======== Отрывок ========

Рассмотрим теперь некоторые важные явления в сфере концептов, выходящие за
рамки отдельных концептов или даже групп концептов, — то, что мы называем
рядами
.

В) Эволюционные семиотические ряды концептов (этот раздел является
продолжением соотв. разд. ст. Культура)

Если концепт, как мы сказали выше, складывается из слоев различного времени
происхождения, то естественно представлять его эволюцию в виде некоей
последовательности, или ряда, звеньями которых являются стадии концепта, или,
говоря иначе, данный концепт в разные эпохи. Между этими звеньями, стóит
расположить их достаточно последовательно, сразу же вскрываются особые отношения
преемственности формы и содержания, благодаря которым нéчто из старой стадии
концепта становится знаком в его новой стадии. Такие отношения должны быть по
этой причине связаны с принципом знака, или, что будет точнее, с принципом
организации знаковых систем. Поскольку изучение знаковых систем чаще всего
называется семиотикой, мы назвали такое расположение концептов в
ряды эволюционными семиотическими рядами. Рассмотрим несколько примеров
таких рядов, данных разными учеными (иногда в дискуссии друг с другом). Первое
место, конечно, по самому существу дела должно быть отдано представителям
эволюционной школы — кстати, только они одни и использовали понятие
«эволюционного ряда» (другие рассматривали фактически те же самые явления, не
называя их так).

а.  Эволюционные ряды Тайлора занимают здесь, конечно, первое
место. Само понятие (без соответствующего термина, термин наш) было введено еще
в 70-е гг. прошлого века, — см. о нем подробно в ст. Культура. Оно
является исходным и для исследования эволюции концептов. Но здесь мы рассмотрим
его следствия и его производные в самой науке, выстроив в единый ряд то, что
авторами отдельных его звеньев в таком качестве не рассматривалось и даже не
замечалось.

========

**Ваша задача:** Верните приведённый выше отрывок об эволюционных рядах концептов полностью, слово в слово.

======== Представленные данные ========

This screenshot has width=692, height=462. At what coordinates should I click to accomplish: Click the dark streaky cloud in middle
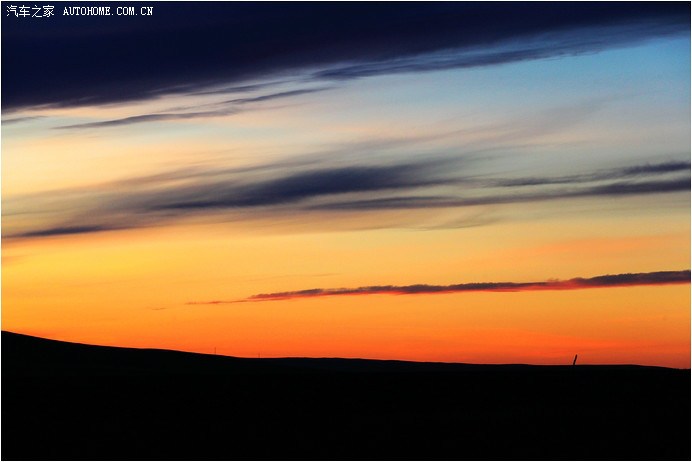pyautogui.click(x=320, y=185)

========

**Решение:**
Рассмотрим теперь некоторые важные явления в сфере концептов, выходящие за
рамки отдельных концептов или даже групп концептов, — то, что мы называем
рядами
.

В) Эволюционные семиотические ряды концептов (этот раздел является
продолжением соотв. разд. ст. Культура)

Если концепт, как мы сказали выше, складывается из слоев различного времени
происхождения, то естественно представлять его эволюцию в виде некоей
последовательности, или ряда, звеньями которых являются стадии концепта, или,
говоря иначе, данный концепт в разные эпохи. Между этими звеньями, стóит
расположить их достаточно последовательно, сразу же вскрываются особые отношения
преемственности формы и содержания, благодаря которым нéчто из старой стадии
концепта становится знаком в его новой стадии. Такие отношения должны быть по
этой причине связаны с принципом знака, или, что будет точнее, с принципом
организации знаковых систем. Поскольку изучение знаковых систем чаще всего
называется семиотикой, мы назвали такое расположение концептов в
ряды эволюционными семиотическими рядами. Рассмотрим несколько примеров
таких рядов, данных разными учеными (иногда в дискуссии друг с другом). Первое
место, конечно, по самому существу дела должно быть отдано представителям
эволюционной школы — кстати, только они одни и использовали понятие
«эволюционного ряда» (другие рассматривали фактически те же самые явления, не
называя их так).

а.  Эволюционные ряды Тайлора занимают здесь, конечно, первое
место. Само понятие (без соответствующего термина, термин наш) было введено еще
в 70-е гг. прошлого века, — см. о нем подробно в ст. Культура. Оно
является исходным и для исследования эволюции концептов. Но здесь мы рассмотрим
его следствия и его производные в самой науке, выстроив в единый ряд то, что
авторами отдельных его звеньев в таком качестве не рассматривалось и даже не
замечалось.